◆ Data for this task ◆
_ _ _ _
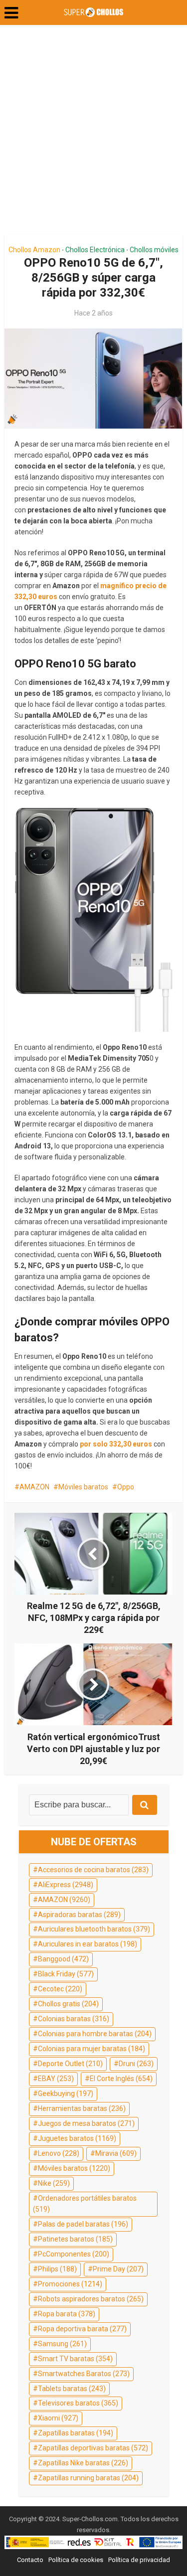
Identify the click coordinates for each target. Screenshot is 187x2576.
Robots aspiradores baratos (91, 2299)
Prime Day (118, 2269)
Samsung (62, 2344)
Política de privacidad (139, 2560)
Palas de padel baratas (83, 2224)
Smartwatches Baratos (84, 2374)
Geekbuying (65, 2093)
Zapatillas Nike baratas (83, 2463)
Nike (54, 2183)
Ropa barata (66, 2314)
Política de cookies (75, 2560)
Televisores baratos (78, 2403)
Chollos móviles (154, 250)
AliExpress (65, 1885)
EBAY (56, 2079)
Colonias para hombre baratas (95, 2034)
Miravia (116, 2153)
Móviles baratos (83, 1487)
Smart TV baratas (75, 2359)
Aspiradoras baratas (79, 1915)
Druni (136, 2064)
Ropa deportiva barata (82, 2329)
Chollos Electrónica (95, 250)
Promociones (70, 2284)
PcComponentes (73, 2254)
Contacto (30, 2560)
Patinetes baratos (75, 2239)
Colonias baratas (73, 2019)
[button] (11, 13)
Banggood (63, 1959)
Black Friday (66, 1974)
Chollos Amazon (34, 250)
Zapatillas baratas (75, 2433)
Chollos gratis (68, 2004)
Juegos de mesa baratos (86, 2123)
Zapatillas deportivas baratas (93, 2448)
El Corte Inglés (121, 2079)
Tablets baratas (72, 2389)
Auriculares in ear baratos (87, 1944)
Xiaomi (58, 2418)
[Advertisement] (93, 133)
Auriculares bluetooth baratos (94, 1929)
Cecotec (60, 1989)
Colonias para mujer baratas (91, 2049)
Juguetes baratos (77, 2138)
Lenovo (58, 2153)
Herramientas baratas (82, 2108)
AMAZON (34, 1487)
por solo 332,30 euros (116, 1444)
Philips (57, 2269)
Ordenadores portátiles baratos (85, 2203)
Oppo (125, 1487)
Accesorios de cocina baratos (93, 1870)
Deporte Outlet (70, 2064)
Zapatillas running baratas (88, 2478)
_ _ _ _
◆ What to work on ◆
Your output should be the lines from the one with "Patinetes baratos (75, 2239)" through the last line of the entries above, copied exactly and nothing more.

◆ Result of the exercise ◆
Patinetes baratos (75, 2239)
Colonias baratas (73, 2019)
[button] (11, 13)
Banggood (63, 1959)
Black Friday (66, 1974)
Chollos Amazon (34, 250)
Zapatillas baratas (75, 2433)
Chollos gratis (68, 2004)
Juegos de mesa baratos (86, 2123)
Zapatillas deportivas baratas (93, 2448)
El Corte Inglés (121, 2079)
Tablets baratas (72, 2389)
Auriculares in ear baratos (87, 1944)
Xiaomi (58, 2418)
[Advertisement] (93, 133)
Auriculares bluetooth baratos (94, 1929)
Cecotec (60, 1989)
Colonias para mujer baratas (91, 2049)
Juguetes baratos (77, 2138)
Lenovo (58, 2153)
Herramientas baratas (82, 2108)
AMAZON (34, 1487)
por solo 332,30 euros (116, 1444)
Philips (57, 2269)
Ordenadores portátiles baratos (85, 2203)
Oppo (125, 1487)
Accesorios de cocina baratos (93, 1870)
Deporte Outlet (70, 2064)
Zapatillas running baratas (88, 2478)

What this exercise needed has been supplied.